→ **Requirement**: Nothing but the lines below between the line holding "For every named" and the line holding "Entendido (65, 2107)", inclusive, should appear in the answer, each set down exactly.

→ **Dataset**:
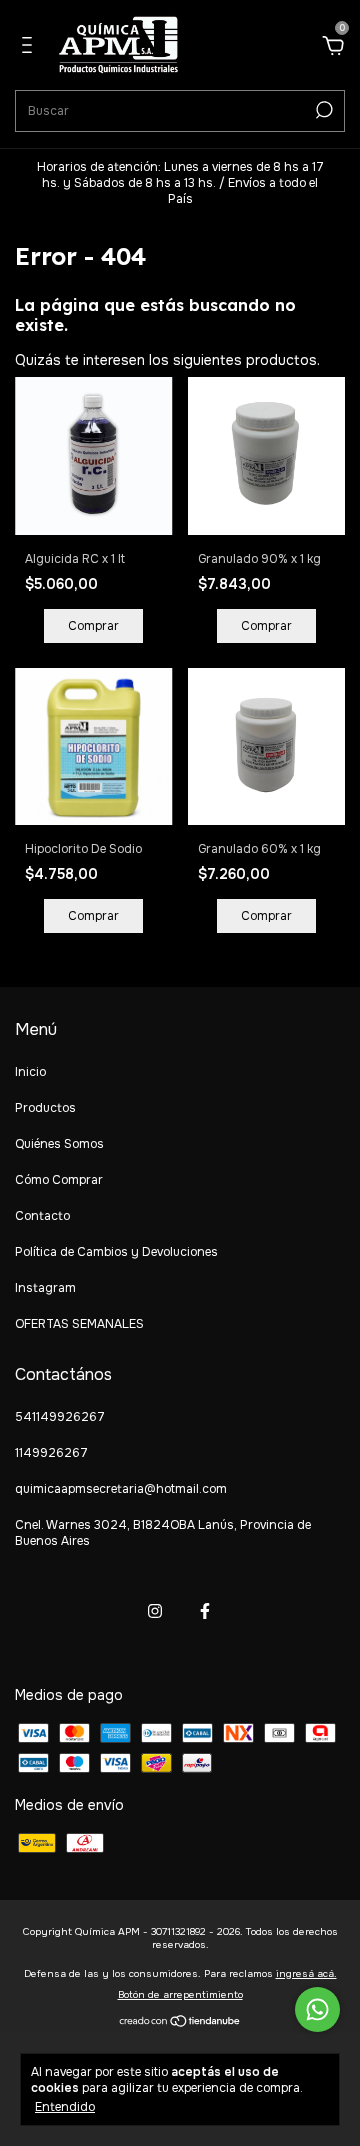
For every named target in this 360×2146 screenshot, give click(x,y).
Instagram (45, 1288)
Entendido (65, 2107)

---

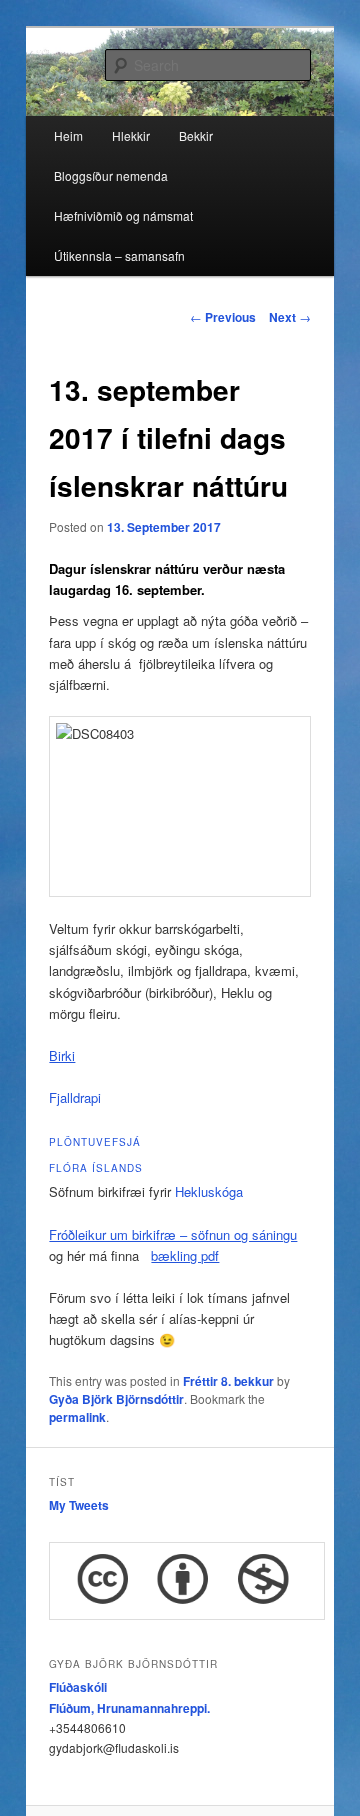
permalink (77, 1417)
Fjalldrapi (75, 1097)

→ **Response area**:
For every named target in this 360×2146 screenshot, give click(x,y).
Instagram (45, 1288)
Entendido (65, 2107)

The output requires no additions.